#### RECORD SET
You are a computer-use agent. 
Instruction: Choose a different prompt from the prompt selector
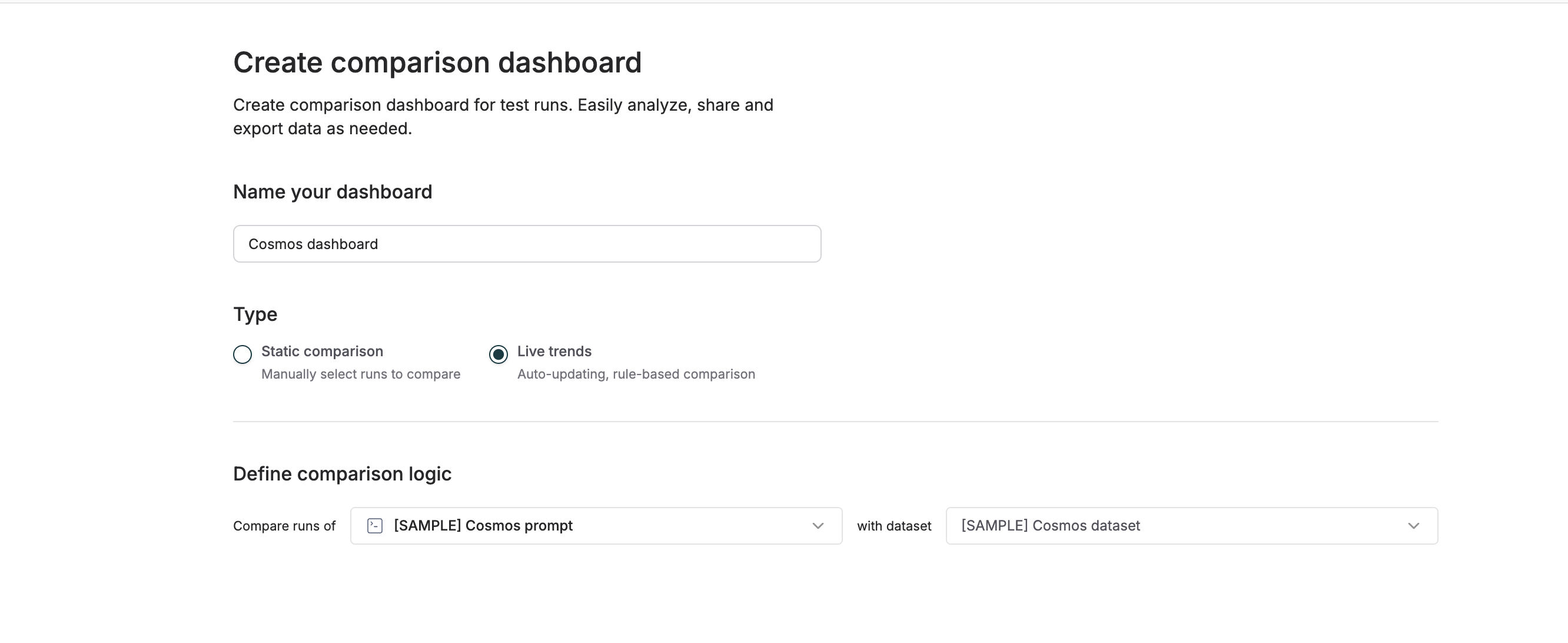click(x=595, y=525)
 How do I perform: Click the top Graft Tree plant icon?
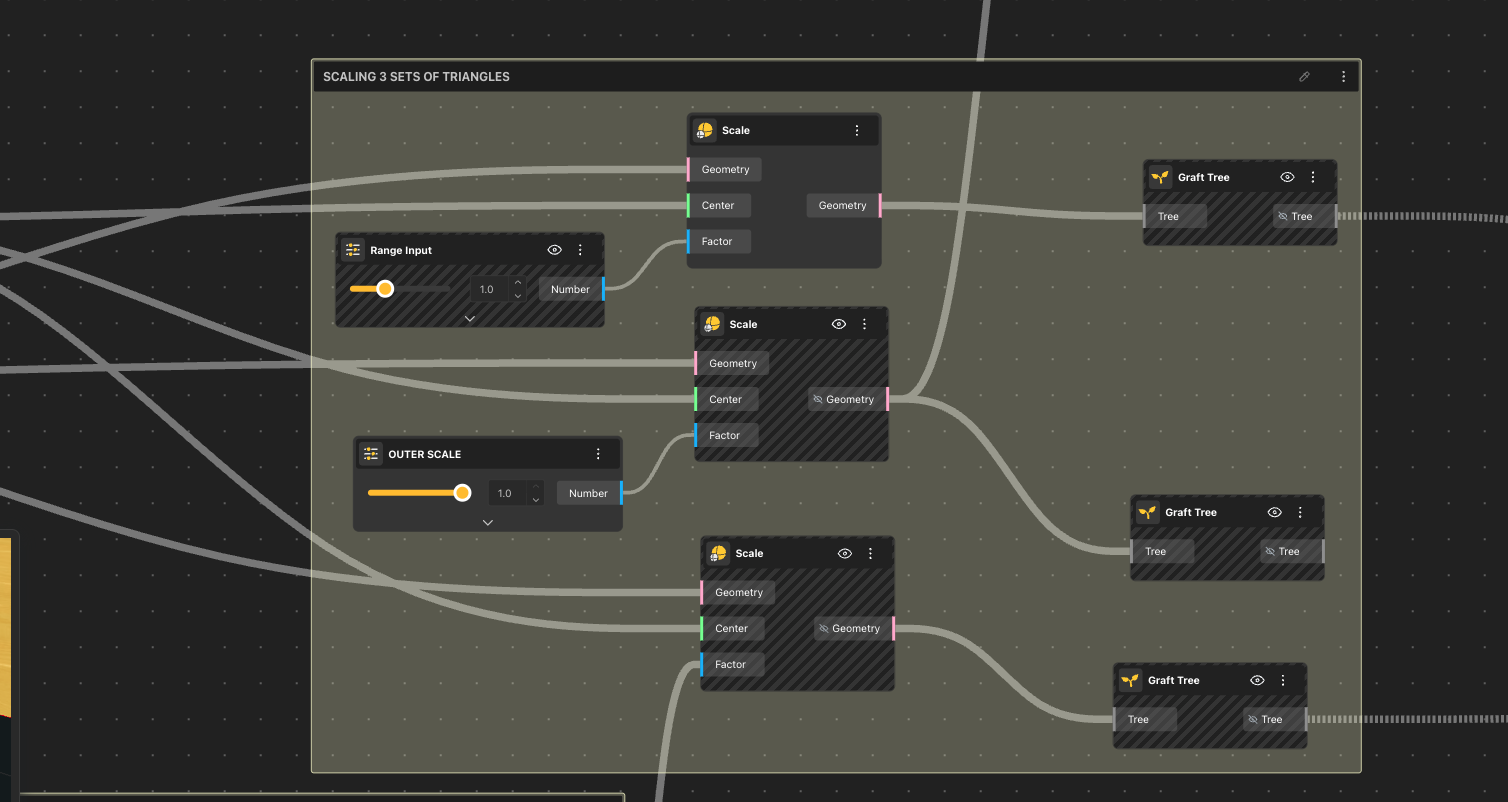coord(1160,177)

#### TASK REQUIREMENTS
Rescale the records above. Copy every line, requests included, but multiply each coordinate in the answers by 0.95 and round it to a whole number, with halves rounded up. Leave the pictures out.

#### WRITTEN RESPONSE
You are a computer-use agent. 
Instruction: Choose a different prompt from the prompt selector
click(x=565, y=499)
 How do I perform: Click the top Graft Tree plant icon?
coord(1102,168)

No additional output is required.